(Challenge)
Please return the data below unchanged, line for line.

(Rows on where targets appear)
::::
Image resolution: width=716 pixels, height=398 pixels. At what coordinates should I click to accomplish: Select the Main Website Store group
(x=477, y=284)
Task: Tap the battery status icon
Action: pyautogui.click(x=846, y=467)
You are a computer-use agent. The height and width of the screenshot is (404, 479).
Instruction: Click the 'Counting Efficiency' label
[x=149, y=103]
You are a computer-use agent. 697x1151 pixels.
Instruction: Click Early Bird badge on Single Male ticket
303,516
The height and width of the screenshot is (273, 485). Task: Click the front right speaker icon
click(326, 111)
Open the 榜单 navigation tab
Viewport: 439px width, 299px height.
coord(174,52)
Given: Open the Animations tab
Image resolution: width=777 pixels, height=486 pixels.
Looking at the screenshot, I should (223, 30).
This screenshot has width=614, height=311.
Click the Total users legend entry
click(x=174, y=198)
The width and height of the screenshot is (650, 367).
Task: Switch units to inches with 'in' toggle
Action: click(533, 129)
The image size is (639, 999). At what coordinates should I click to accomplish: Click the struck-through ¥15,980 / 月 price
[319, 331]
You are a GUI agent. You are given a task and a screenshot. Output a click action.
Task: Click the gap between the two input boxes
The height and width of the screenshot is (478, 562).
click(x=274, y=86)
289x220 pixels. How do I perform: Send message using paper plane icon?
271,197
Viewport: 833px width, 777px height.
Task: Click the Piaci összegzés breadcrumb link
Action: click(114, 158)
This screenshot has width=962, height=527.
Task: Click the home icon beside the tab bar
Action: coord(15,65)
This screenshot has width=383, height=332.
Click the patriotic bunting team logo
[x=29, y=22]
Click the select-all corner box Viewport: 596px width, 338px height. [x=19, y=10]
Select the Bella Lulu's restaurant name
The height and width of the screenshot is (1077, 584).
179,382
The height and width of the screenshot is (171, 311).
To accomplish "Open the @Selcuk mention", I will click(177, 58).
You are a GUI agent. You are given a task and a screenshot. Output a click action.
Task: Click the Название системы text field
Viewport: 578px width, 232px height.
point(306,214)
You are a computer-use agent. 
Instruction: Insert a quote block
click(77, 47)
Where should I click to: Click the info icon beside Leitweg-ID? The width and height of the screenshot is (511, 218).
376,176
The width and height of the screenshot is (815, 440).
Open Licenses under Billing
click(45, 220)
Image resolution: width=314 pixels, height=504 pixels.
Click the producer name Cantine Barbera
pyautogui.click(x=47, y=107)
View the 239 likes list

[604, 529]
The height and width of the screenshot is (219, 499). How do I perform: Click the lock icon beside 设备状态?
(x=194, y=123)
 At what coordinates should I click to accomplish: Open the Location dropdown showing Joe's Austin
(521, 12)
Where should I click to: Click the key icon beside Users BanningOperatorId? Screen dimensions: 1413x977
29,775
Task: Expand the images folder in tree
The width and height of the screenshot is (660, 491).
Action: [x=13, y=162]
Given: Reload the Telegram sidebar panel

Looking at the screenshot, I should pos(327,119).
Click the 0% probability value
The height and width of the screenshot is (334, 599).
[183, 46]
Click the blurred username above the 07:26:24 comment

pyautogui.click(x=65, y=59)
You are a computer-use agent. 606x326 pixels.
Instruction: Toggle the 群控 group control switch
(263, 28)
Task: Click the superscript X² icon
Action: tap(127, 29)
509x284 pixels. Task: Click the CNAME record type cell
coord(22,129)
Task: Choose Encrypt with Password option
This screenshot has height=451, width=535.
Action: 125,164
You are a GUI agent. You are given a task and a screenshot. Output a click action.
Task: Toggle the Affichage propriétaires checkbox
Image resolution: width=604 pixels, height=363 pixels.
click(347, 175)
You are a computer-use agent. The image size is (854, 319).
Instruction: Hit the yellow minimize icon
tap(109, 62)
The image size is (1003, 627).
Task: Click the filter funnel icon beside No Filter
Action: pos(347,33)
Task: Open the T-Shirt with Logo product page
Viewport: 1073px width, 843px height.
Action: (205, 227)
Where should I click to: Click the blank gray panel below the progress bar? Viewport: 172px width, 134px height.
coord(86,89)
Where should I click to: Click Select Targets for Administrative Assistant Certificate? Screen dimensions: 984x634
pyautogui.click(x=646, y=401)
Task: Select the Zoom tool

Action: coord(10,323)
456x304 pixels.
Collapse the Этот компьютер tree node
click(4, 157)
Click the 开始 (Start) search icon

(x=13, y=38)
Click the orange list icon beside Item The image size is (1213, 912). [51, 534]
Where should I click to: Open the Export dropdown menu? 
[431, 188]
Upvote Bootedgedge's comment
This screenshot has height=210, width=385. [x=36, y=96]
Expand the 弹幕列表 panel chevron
::::
(Solution for this exercise)
Image resolution: width=716 pixels, height=398 pixels. At what coordinates should I click to accomplish: Select the Main Website Store group
(x=477, y=284)
Task: Tap the battery status icon
Action: pyautogui.click(x=846, y=467)
You are a computer-use agent. The height and width of the screenshot is (404, 479).
Instruction: Click the 'Counting Efficiency' label
[x=149, y=103]
You are a computer-use agent. 697x1151 pixels.
Instruction: Click Early Bird badge on Single Male ticket
303,516
The height and width of the screenshot is (273, 485). Task: Click the front right speaker icon
click(326, 111)
Open the 榜单 navigation tab
Viewport: 439px width, 299px height.
coord(174,52)
Given: Open the Animations tab
Image resolution: width=777 pixels, height=486 pixels.
Looking at the screenshot, I should (223, 30).
This screenshot has width=614, height=311.
Click the Total users legend entry
click(x=174, y=198)
The width and height of the screenshot is (650, 367).
Task: Switch units to inches with 'in' toggle
Action: click(533, 129)
The image size is (639, 999). At what coordinates should I click to accomplish: Click the struck-through ¥15,980 / 月 price
[319, 331]
You are a GUI agent. You are given a task and a screenshot. Output a click action.
Task: Click the gap between the two input boxes
The height and width of the screenshot is (478, 562).
click(x=274, y=86)
289x220 pixels. How do I perform: Send message using paper plane icon?
271,197
Viewport: 833px width, 777px height.
Task: Click the Piaci összegzés breadcrumb link
Action: click(114, 158)
This screenshot has width=962, height=527.
Task: Click the home icon beside the tab bar
Action: coord(15,65)
This screenshot has width=383, height=332.
Click the patriotic bunting team logo
[x=29, y=22]
Click the select-all corner box Viewport: 596px width, 338px height. [x=19, y=10]
Select the Bella Lulu's restaurant name
The height and width of the screenshot is (1077, 584).
179,382
The height and width of the screenshot is (171, 311).
To accomplish "Open the @Selcuk mention", I will click(177, 58).
You are a GUI agent. You are given a task and a screenshot. Output a click action.
Task: Click the Название системы text field
Viewport: 578px width, 232px height.
point(306,214)
You are a computer-use agent. 
Instruction: Insert a quote block
click(77, 47)
Where should I click to: Click the info icon beside Leitweg-ID? The width and height of the screenshot is (511, 218).
376,176
The width and height of the screenshot is (815, 440).
Open Licenses under Billing
click(45, 220)
Image resolution: width=314 pixels, height=504 pixels.
Click the producer name Cantine Barbera
pyautogui.click(x=47, y=107)
View the 239 likes list

[604, 529]
The height and width of the screenshot is (219, 499). How do I perform: Click the lock icon beside 设备状态?
(x=194, y=123)
 At what coordinates should I click to accomplish: Open the Location dropdown showing Joe's Austin
(521, 12)
Where should I click to: Click the key icon beside Users BanningOperatorId? Screen dimensions: 1413x977
29,775
Task: Expand the images folder in tree
The width and height of the screenshot is (660, 491).
Action: [x=13, y=162]
Given: Reload the Telegram sidebar panel

Looking at the screenshot, I should pos(327,119).
Click the 0% probability value
The height and width of the screenshot is (334, 599).
[183, 46]
Click the blurred username above the 07:26:24 comment

pyautogui.click(x=65, y=59)
You are a computer-use agent. 606x326 pixels.
Instruction: Toggle the 群控 group control switch
(263, 28)
Task: Click the superscript X² icon
Action: tap(127, 29)
509x284 pixels. Task: Click the CNAME record type cell
coord(22,129)
Task: Choose Encrypt with Password option
This screenshot has height=451, width=535.
Action: 125,164
You are a GUI agent. You are given a task and a screenshot. Output a click action.
Task: Toggle the Affichage propriétaires checkbox
Image resolution: width=604 pixels, height=363 pixels.
click(347, 175)
You are a computer-use agent. The image size is (854, 319).
Instruction: Hit the yellow minimize icon
tap(109, 62)
The image size is (1003, 627).
Task: Click the filter funnel icon beside No Filter
Action: pos(347,33)
Task: Open the T-Shirt with Logo product page
Viewport: 1073px width, 843px height.
Action: (205, 227)
Where should I click to: Click the blank gray panel below the progress bar? Viewport: 172px width, 134px height.
coord(86,89)
Where should I click to: Click Select Targets for Administrative Assistant Certificate? Screen dimensions: 984x634
pyautogui.click(x=646, y=401)
Task: Select the Zoom tool

Action: coord(10,323)
456x304 pixels.
Collapse the Этот компьютер tree node
click(4, 157)
Click the 开始 (Start) search icon

(x=13, y=38)
Click the orange list icon beside Item The image size is (1213, 912). [51, 534]
Where should I click to: Open the Export dropdown menu? 
[431, 188]
Upvote Bootedgedge's comment
This screenshot has height=210, width=385. [x=36, y=96]
Expand the 弹幕列表 panel chevron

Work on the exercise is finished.